Map 23: Lunar Mining Project

 

  Giving a new outlook to the flavor expanse of a Saltine cracker, Lunar Mining Project is one circular techbase hallway, and one small system of caves. Homogeny is abound, as 75% of the maps demons are hitscanners, and the entire thing is coated in dull brown. 

  The most interesting point of the map is the Arch-Vile in the courtyard that can attack you from the very start of the map. It’s an interesting setup to have it wandering outside, being able to target you through the many windows in the base, and is another powerful layer of pressure on the navigation. This is intensified by the fact that the only weapons powerful enough to handle it quickly are also outside, separated from the player by Red Doors. The whole area is optional, but is the only way to properly gear up for the multiple higher end threats. 

  This area is where the significance of the map ends. The rest is amateur barracks, amateur computer stations, amateur caves which I assume are what the neatly detailed residential space inhabitants were mining, and threat primarily based off of teleporting Revenants. With only a handful of Green Armors, the Chaingunners will have no issue chipping away at your health, and the huge amount of free roaming Lost Souls have access to you for what feels like the entire map.

################

▶ **TASK 1**: Rewrite the map review from "Map 23: Lunar" up to and including "higher end threats.", swapping "Arch-Vile" for "Cyberdemon".
▶ **TASK 2**: According to the map review, what percentage of the map's demons are hitscanners?

################

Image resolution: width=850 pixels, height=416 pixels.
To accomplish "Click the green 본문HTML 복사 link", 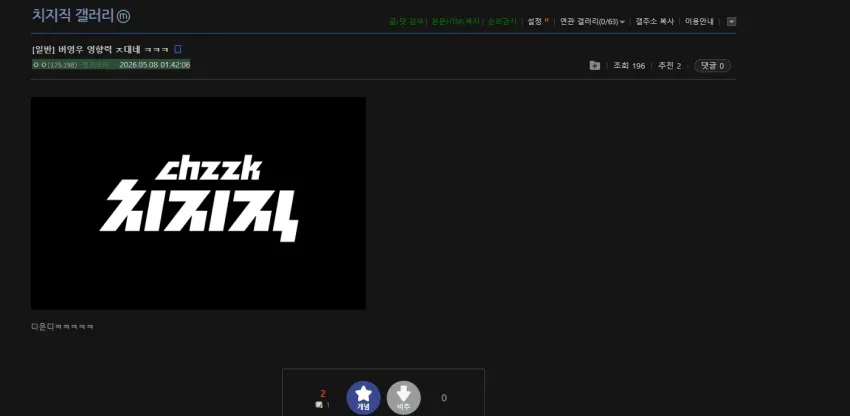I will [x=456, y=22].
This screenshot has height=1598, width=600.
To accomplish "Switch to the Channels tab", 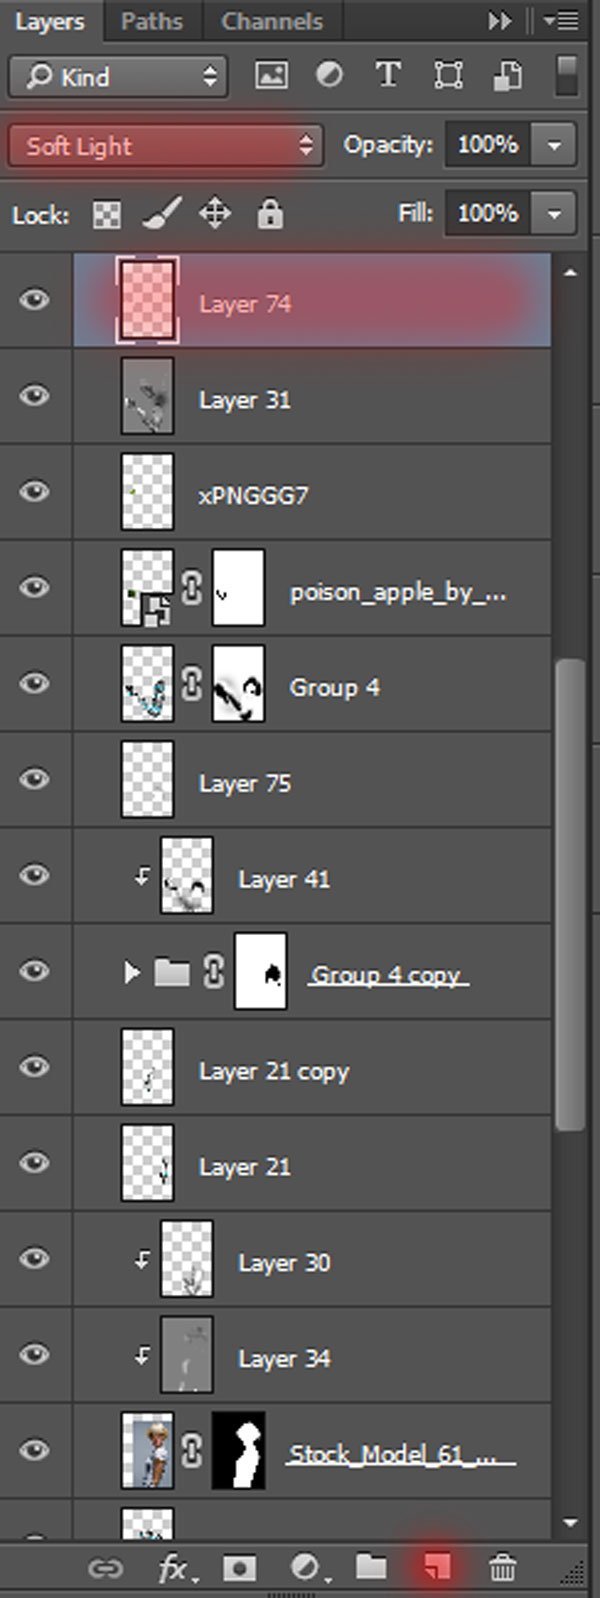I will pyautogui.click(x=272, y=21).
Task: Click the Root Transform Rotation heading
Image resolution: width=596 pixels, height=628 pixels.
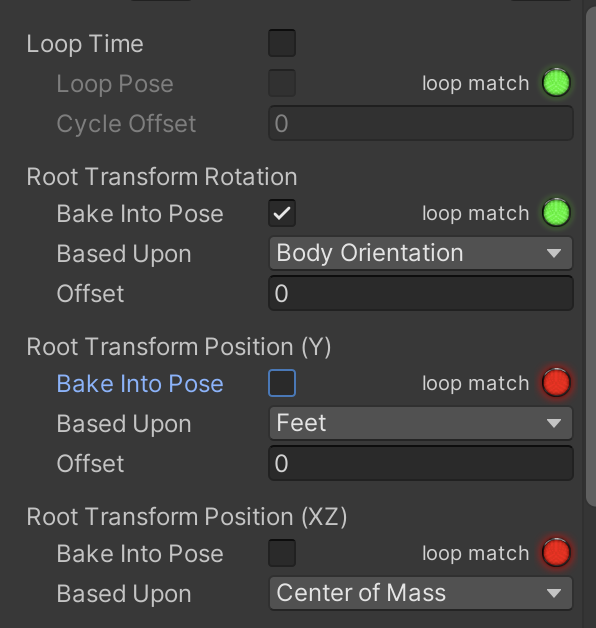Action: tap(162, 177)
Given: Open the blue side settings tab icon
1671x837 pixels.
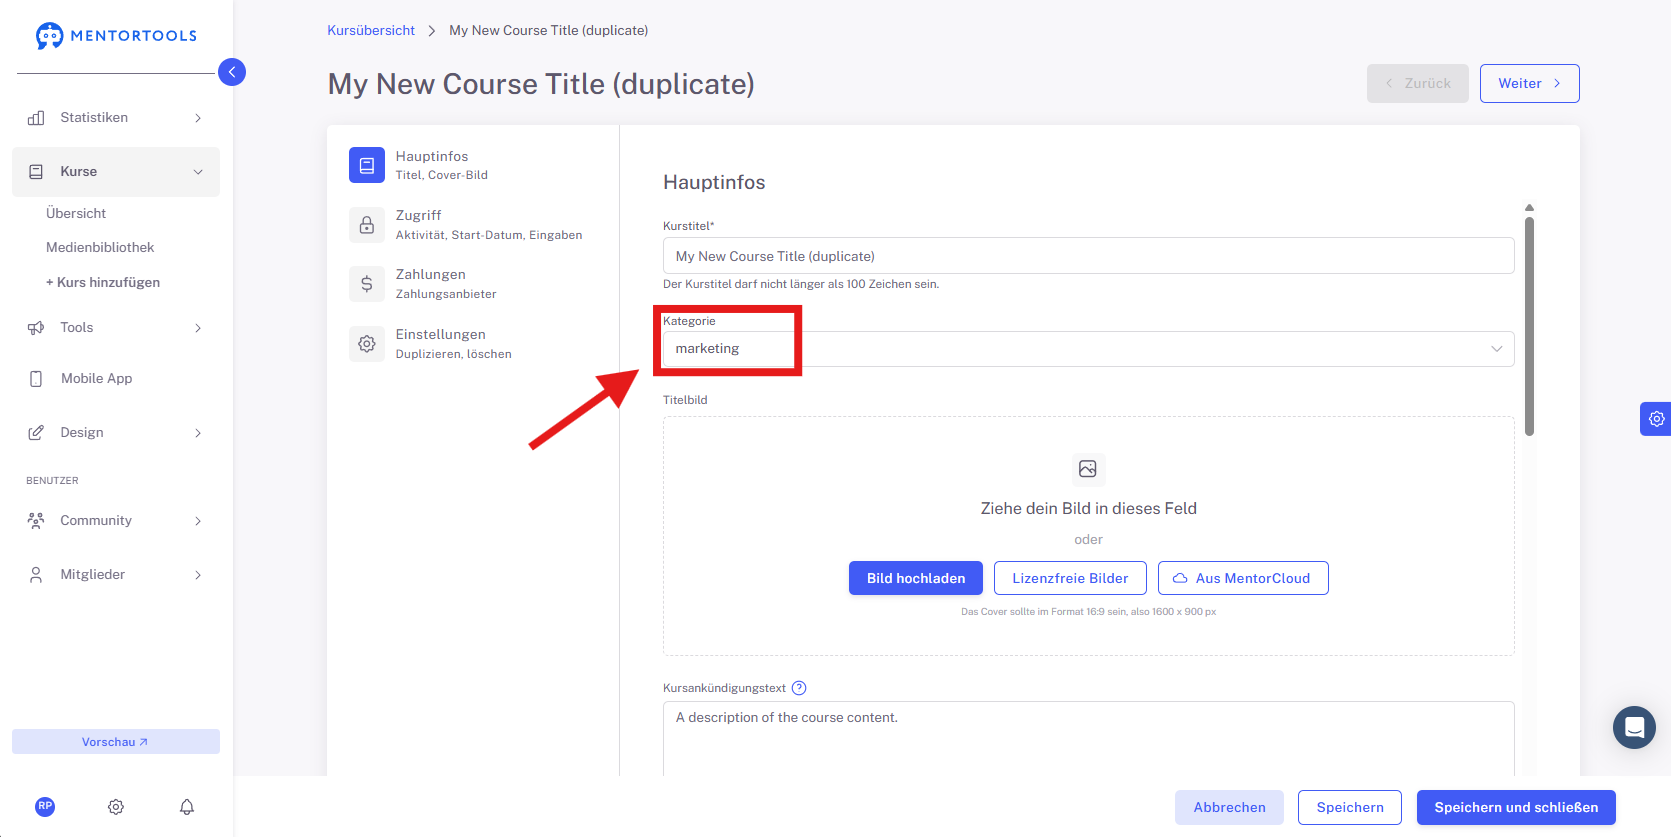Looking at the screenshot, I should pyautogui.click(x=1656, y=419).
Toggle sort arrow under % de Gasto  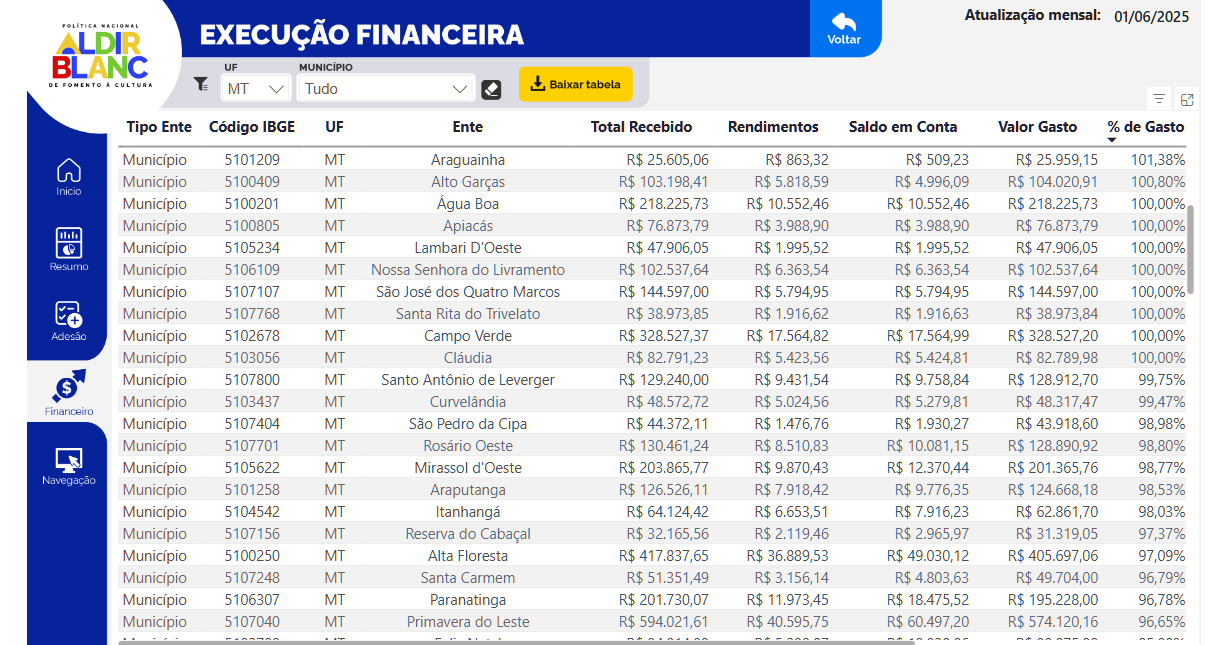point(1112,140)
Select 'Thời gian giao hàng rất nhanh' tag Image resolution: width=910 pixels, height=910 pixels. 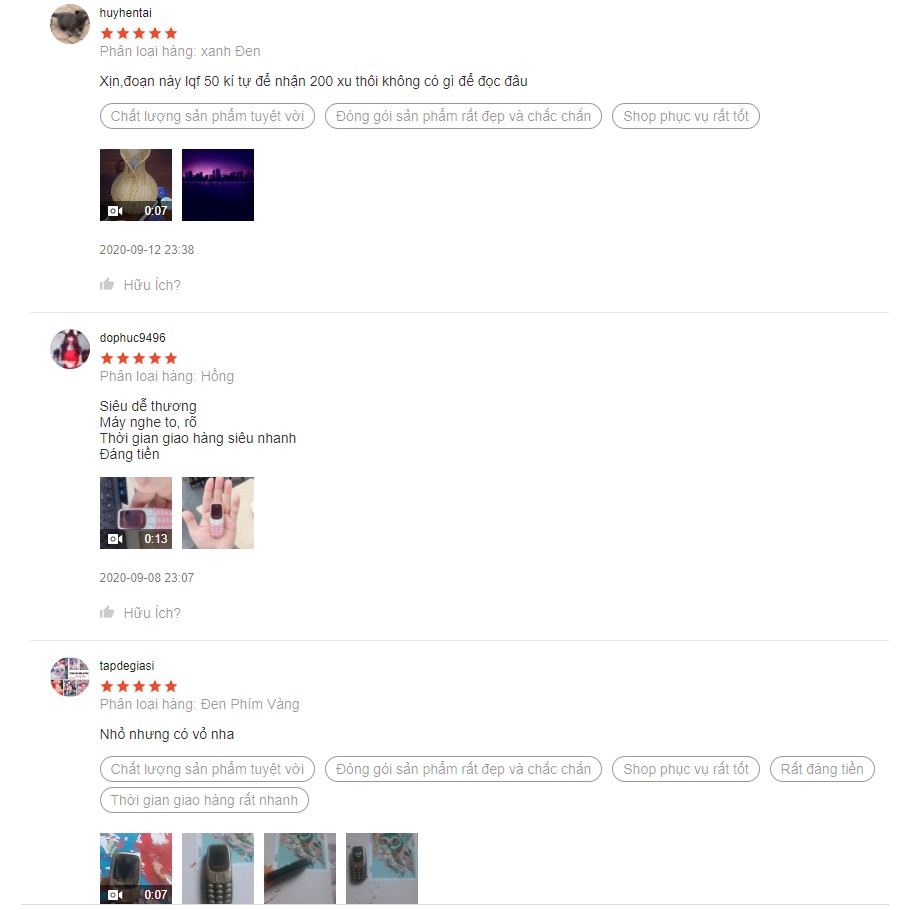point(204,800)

################

▶ **RESPONSE BOX 1**:
Map 23: Lunar Mining Project

 

  Giving a new outlook to the flavor expanse of a Saltine cracker, Lunar Mining Project is one circular techbase hallway, and one small system of caves. Homogeny is abound, as 75% of the maps demons are hitscanners, and the entire thing is coated in dull brown. 

  The most interesting point of the map is the Cyberdemon in the courtyard that can attack you from the very start of the map. It’s an interesting setup to have it wandering outside, being able to target you through the many windows in the base, and is another powerful layer of pressure on the navigation. This is intensified by the fact that the only weapons powerful enough to handle it quickly are also outside, separated from the player by Red Doors. The whole area is optional, but is the only way to properly gear up for the multiple higher end threats.

▶ **RESPONSE BOX 2**: 75%